Page 4 of Finding New Dreams

I tried to keep my stomach from regurgitating pasta all over the white tablecloth. “Yes, you did. Right after I said hello.”

If he caught my subtle barb, he didn’t let on. “Well, when we’re done here…” He leaned back, wiggling his pale eyebrows suggestively, and took a long sip of his scotch.

I set my fork down, my appetite fading. “So, your profile said you’re a lawyer? That must be interesting.”

He gave me a feral smile. “It is. I have a few billboards around town—you’ve probably seen them. I do big injury cases.”

“Oh, like helping injured people get restitution?”

He blinked at me. “No, I help keep the big guns—hospitals, corporate firms, and such—from paying for every little injury lawsuit that comes their way. It pays very well.”

This time he sent me a lewd wink.

My poker face almost cracked with disgust. But I’d been mastering my expressions my whole life. How else did a “runt” survive?

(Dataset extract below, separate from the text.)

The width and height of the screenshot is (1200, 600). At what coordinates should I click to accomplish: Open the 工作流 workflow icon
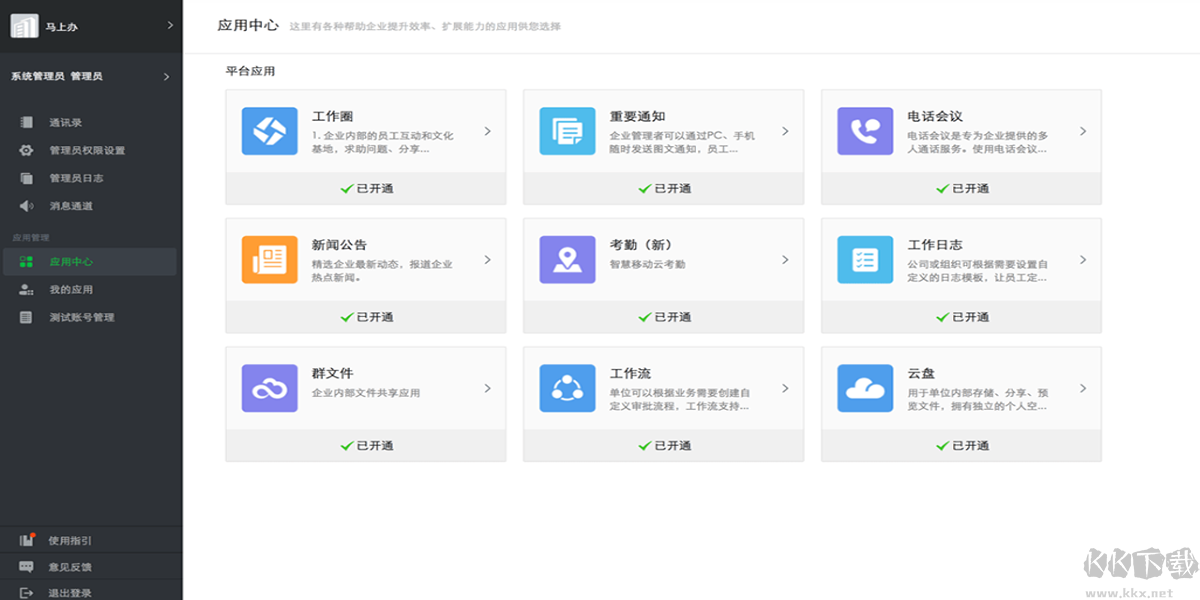coord(566,388)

When he pounced on his steak again, I realized he didn’t plan on ever asking me anything about myself. So I made one last attempt at this train wreck of a date—my fifth in as many weeks.

“I own an art studio and gallery, not too far from here. I paint, draw, do photography—”

“You make a lot of money?” he interrupted, his cheeks bulging with dead cow.

My back stiffened. Yep, this was over. “That is none of your business, I’m afraid. Have a good night, Zane. And good luck with your dating endeavors.”

He swallowed hard and his mouth dropped open. “You…you can’t…excuse me?”

After signaling to our server, I popped open my clutch and handed her a couple of hundred-dollar bills. “Thank you, Vanessa. This should cover both our meals, and the rest is for you. Have a good night.”

Vanessa beamed at me, and I smiled back before I shrugged into my cropped denim jacket and walked away, leaving my date sputtering at our table.

The second I stepped outside the revolving glass door, I closed my eyes and took a deep breath.

You will find someone eventually. Keep going.

I’d found comfort in a similar mantra as a kid, always hoping I’d find my forever parents. Or that they’d find me. And one day, they had. I’d considered myself the luckiest girl in the world to go from being Rose the Foster Kid to Rose Rafferty, daughter of Todd and Mary Rafferty.

I wavered for a moment on the pockmarked sidewalk. The city lights cast orange pools around me and the other city-goers, who traveled in packs through the glass and concrete maze. A picture painted itself in my mind: splashes of marigold watercolor, charcoal spikes of lampposts. And a blurry figure of teal, violet, and crimson in the middle.

Definitely wanted to spend time in my cozy, perfect studio at home later. But not now. Right now, I needed an outlet for the kaleidoscope of emotions swirling through me.

An idea pinged in my head, and I smiled. As my trusty flats hurried over the sidewalk, I pulled out my phone and called one of my best friends, Gina Fiore.

She answered on the third ring. “Dud?”

I laughed. “Ding, ding, ding. I left him alone with the rest of his bloody steak.”

I could almost see my friend’s expressive face pull into a scowl. “Ugh, so really a dud. Why do they even bother agreeing to meet?”

“Because he had a loft only a few minutes away.”

“Ohhh, just looking for a hookup? I swear, that’s why I quit those apps. I don’t need JumboJetJim booty-calling me at three in the morning, waking me and my son up.”

I laughed again, the cloying negativity lifting from my chest. “Then what is my Gina Bambina going to do for love?”

She went quiet for a moment, a rarity for my enthusiastic, life-loving friend. I pictured her sitting in her apartment above the hair salon she owned in our small town of Tangled River. She probably had her long caramel-colored hair up in some elaborate twist so her big hoop earrings could swing free around her flawless Italian face.

“I don’t think love is in the cards for me, Rosie. Besides, I have my little man. I don’t need another one cluttering up my life.”

I didn’t believe her, but I let it slide this time as she continued in a brighter tone.